• _What is being asked_:
Quote exactly and only this range of lines in the data below: the line that holds "Choose 李一刀 in the executor list" to the line that holds "Image resolution: width=1036", both included.

Dataset entries:
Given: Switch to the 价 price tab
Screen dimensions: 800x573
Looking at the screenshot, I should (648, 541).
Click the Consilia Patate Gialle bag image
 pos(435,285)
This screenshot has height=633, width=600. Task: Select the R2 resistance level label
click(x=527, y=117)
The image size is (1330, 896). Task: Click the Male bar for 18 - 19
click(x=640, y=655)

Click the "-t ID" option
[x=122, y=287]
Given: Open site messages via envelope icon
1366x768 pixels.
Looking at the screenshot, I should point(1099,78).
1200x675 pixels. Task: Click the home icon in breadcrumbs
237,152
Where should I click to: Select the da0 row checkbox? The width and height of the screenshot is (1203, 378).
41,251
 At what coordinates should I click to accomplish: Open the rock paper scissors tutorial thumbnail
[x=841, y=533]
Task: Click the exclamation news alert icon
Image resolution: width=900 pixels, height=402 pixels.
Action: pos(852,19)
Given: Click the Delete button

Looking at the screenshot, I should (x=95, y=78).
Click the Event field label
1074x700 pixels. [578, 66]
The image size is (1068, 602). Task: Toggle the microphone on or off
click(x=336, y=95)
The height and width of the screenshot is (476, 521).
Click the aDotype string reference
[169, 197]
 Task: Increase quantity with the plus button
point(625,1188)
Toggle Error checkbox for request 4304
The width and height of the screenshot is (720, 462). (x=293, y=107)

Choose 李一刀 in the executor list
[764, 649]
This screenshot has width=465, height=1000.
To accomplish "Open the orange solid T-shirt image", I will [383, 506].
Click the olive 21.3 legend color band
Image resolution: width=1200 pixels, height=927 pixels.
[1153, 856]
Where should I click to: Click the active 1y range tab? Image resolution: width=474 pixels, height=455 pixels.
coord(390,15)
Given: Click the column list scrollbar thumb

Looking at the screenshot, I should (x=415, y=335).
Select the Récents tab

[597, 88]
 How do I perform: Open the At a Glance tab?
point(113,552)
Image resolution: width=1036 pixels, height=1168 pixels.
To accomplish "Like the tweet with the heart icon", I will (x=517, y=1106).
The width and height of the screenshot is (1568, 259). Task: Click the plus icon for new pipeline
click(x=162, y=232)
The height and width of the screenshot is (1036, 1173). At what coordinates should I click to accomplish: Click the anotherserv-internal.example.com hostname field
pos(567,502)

• _Task result_:
Choose 李一刀 in the executor list
[764, 649]
This screenshot has width=465, height=1000.
To accomplish "Open the orange solid T-shirt image", I will [383, 506].
Click the olive 21.3 legend color band
Image resolution: width=1200 pixels, height=927 pixels.
[1153, 856]
Where should I click to: Click the active 1y range tab? Image resolution: width=474 pixels, height=455 pixels.
coord(390,15)
Given: Click the column list scrollbar thumb

Looking at the screenshot, I should (x=415, y=335).
Select the Récents tab

[597, 88]
 How do I perform: Open the At a Glance tab?
point(113,552)
Image resolution: width=1036 pixels, height=1168 pixels.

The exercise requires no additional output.